Well-known limitations of the SYNTAX score should also be acknowledged. Patients with prior CABG had to be excluded from the study; moreover, scoring acute coronary occlusions as total occlusions may have resulted in an inflation of the individual scores overestimating the complexity of recanalization. However, it has been recently shown that SYNTAX score values derived after the instrumentation of the infarct-related artery and therefore probably lower compared with the values derived with the standard method, could have resulted in an erroneous risk stratification; it should not be overlooked that the absence of flow itself holds an adverse impact on long-term outcome.9 Moreover, irrespective of the method used, SYNTAX score for acute MI patients was proven to improve the discriminatory power of models solely based on clinical variables, such as the TIMI risk score.35 Lastly, in our study, multivariable analysis adjusted for clinical presentation, rendering SYNTAX score and CSS as independent predictors of MACE and CSS as independent predictor of mortality.

Conclusions

The SYNTAX score and to a greater extent the CSS were able to stratify risk for very long-term adverse clinical outcomes in an all-comers population receiving drug-eluting stents.
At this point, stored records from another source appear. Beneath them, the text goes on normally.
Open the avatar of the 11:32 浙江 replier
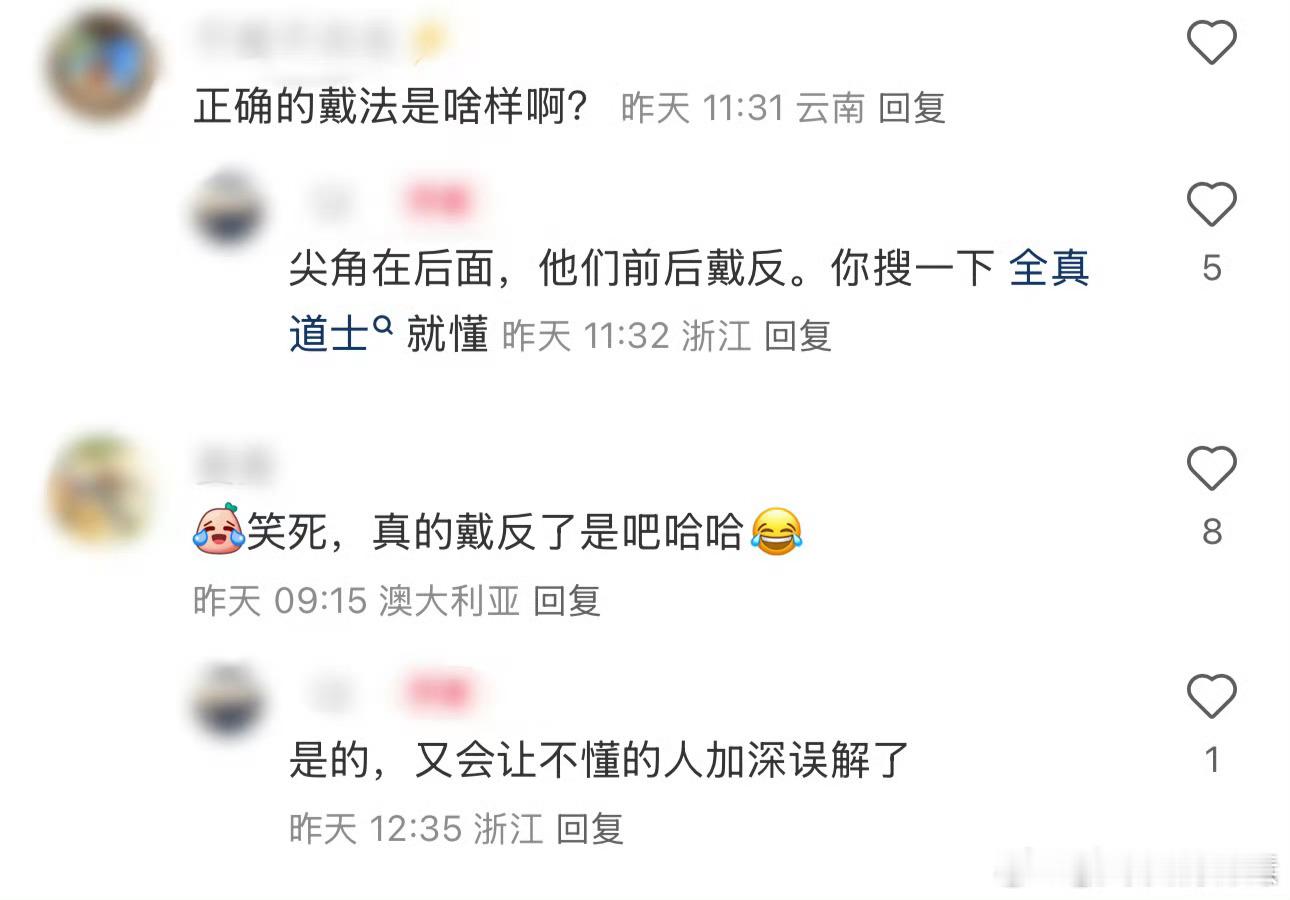The height and width of the screenshot is (900, 1290). pyautogui.click(x=229, y=210)
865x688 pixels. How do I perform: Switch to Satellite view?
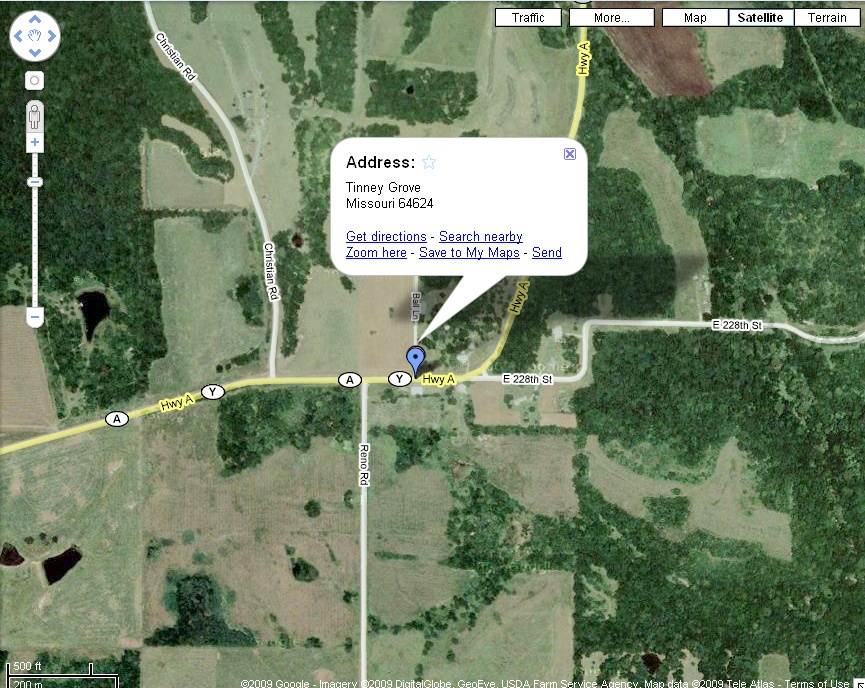760,18
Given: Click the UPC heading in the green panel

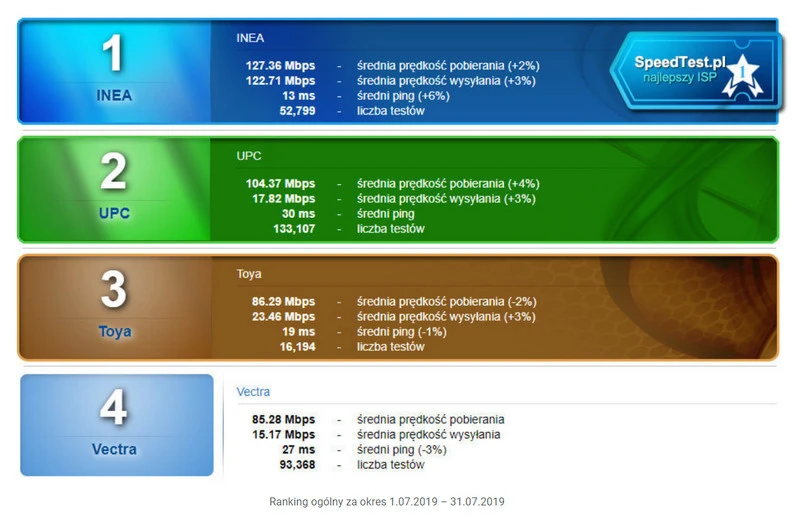Looking at the screenshot, I should click(248, 156).

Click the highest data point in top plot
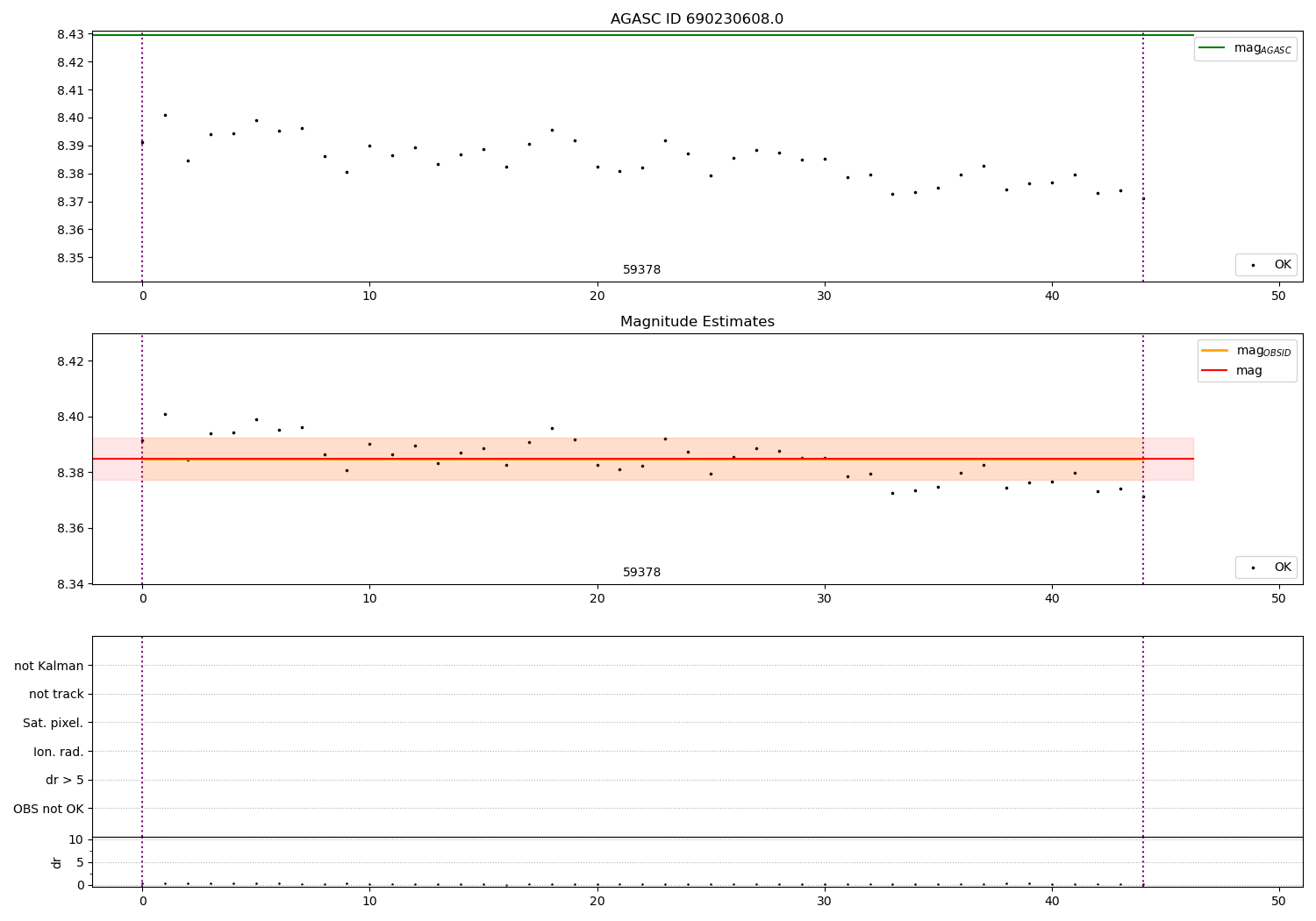click(x=165, y=115)
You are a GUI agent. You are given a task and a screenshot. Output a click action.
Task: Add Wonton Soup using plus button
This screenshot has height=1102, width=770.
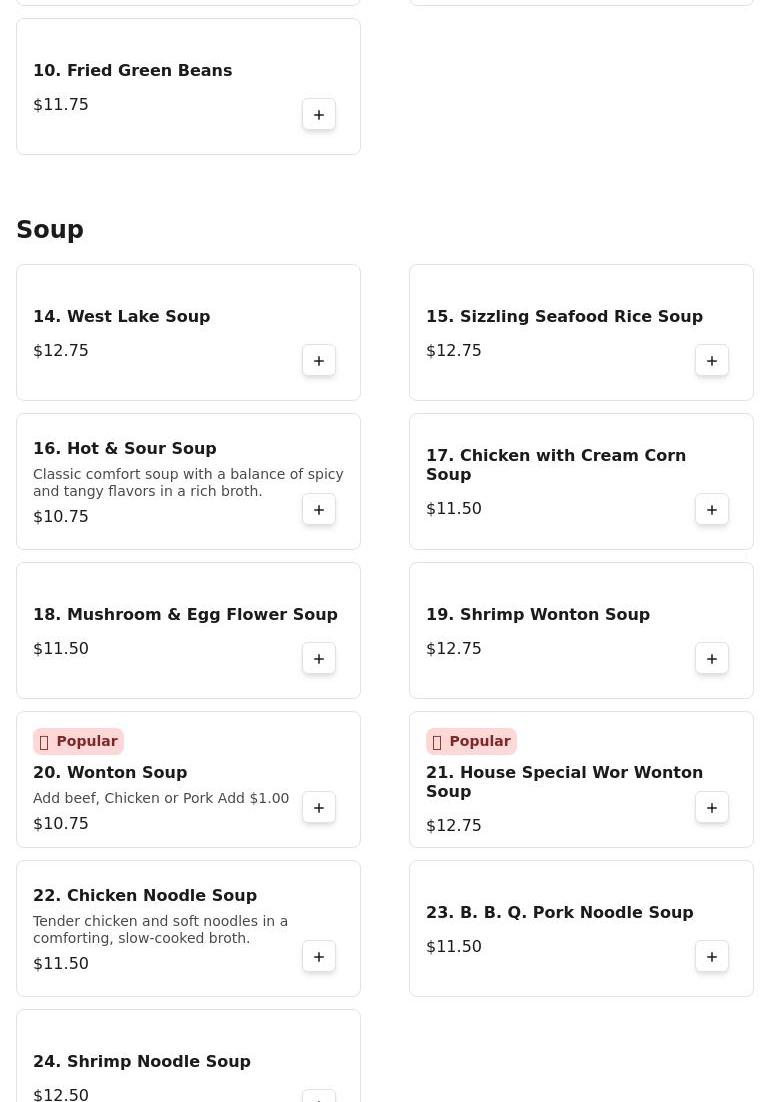click(319, 808)
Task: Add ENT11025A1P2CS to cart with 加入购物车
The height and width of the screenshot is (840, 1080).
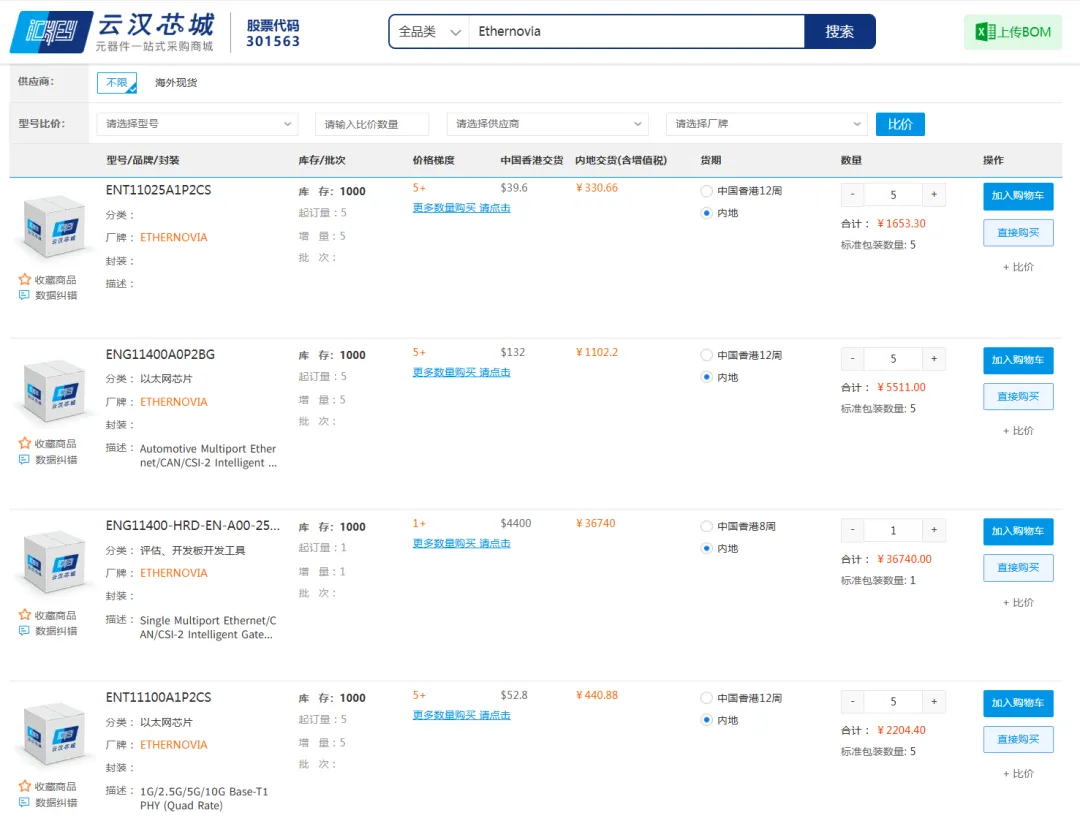Action: point(1017,196)
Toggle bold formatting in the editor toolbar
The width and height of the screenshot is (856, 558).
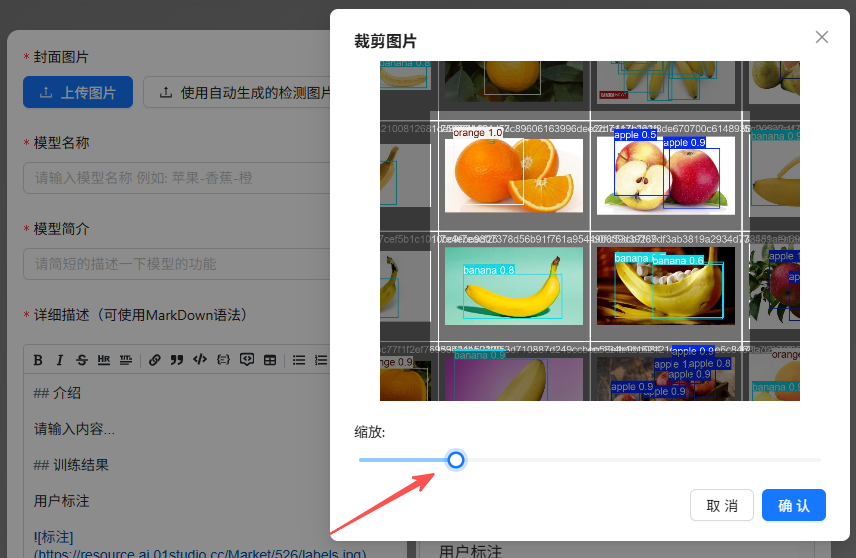pos(38,360)
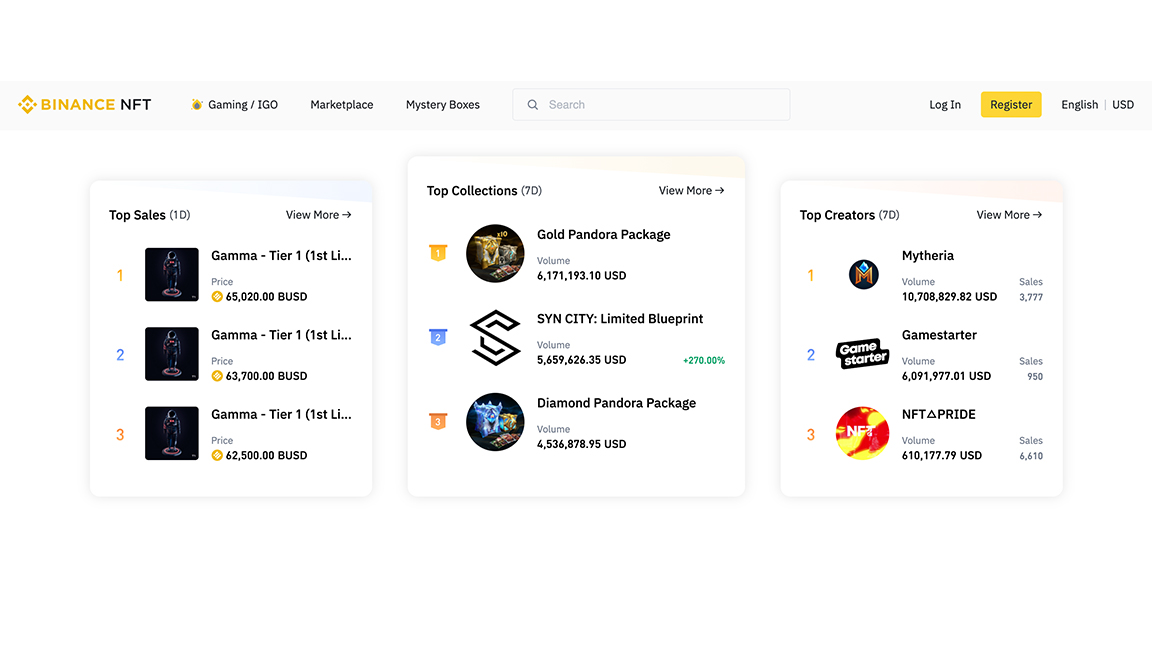
Task: Open the Diamond Pandora Package collection icon
Action: (x=495, y=422)
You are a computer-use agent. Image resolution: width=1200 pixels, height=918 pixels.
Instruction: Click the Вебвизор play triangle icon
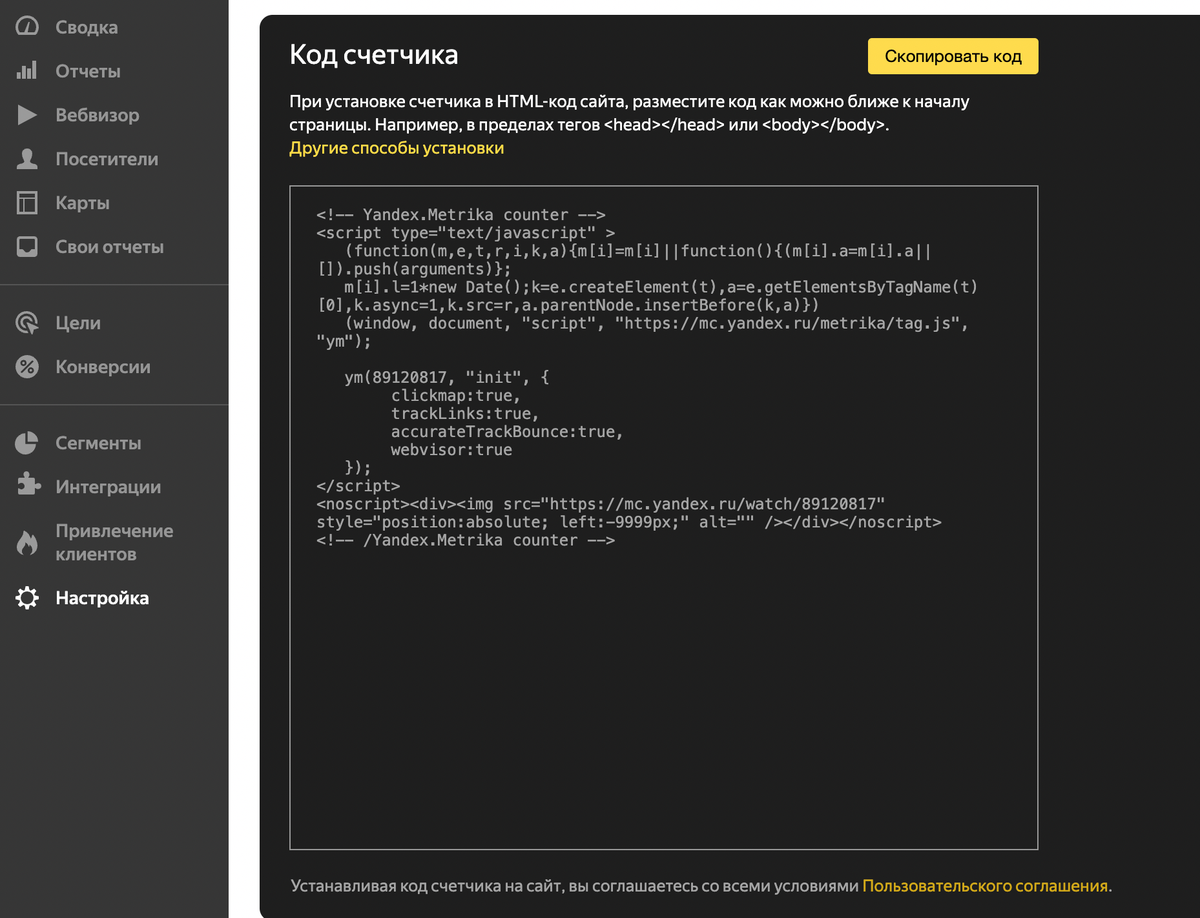pos(27,115)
Predictive accuracy for 5-year mortality was improved using the CSS. Within the highest score tertiles 5-year MACE increased with use of paclitaxel- compared with sirolimus-eluting stents. This study is yet another step to map the performance of SYNTAX score and CSS in the entire range of coronary artery disease seen in daily clinical practice.

Funding

Dr Girasis has received support by the Hellenic Cardiological Society (Athens, Greece) and by the Hellenic Heart Foundation (Athens, Greece). Dr Räber is the recipient of a research fellowship (SPUM) funded by the Swiss National Science Foundation (Grant 33CM30-124112).

Conflict of interest: none declared.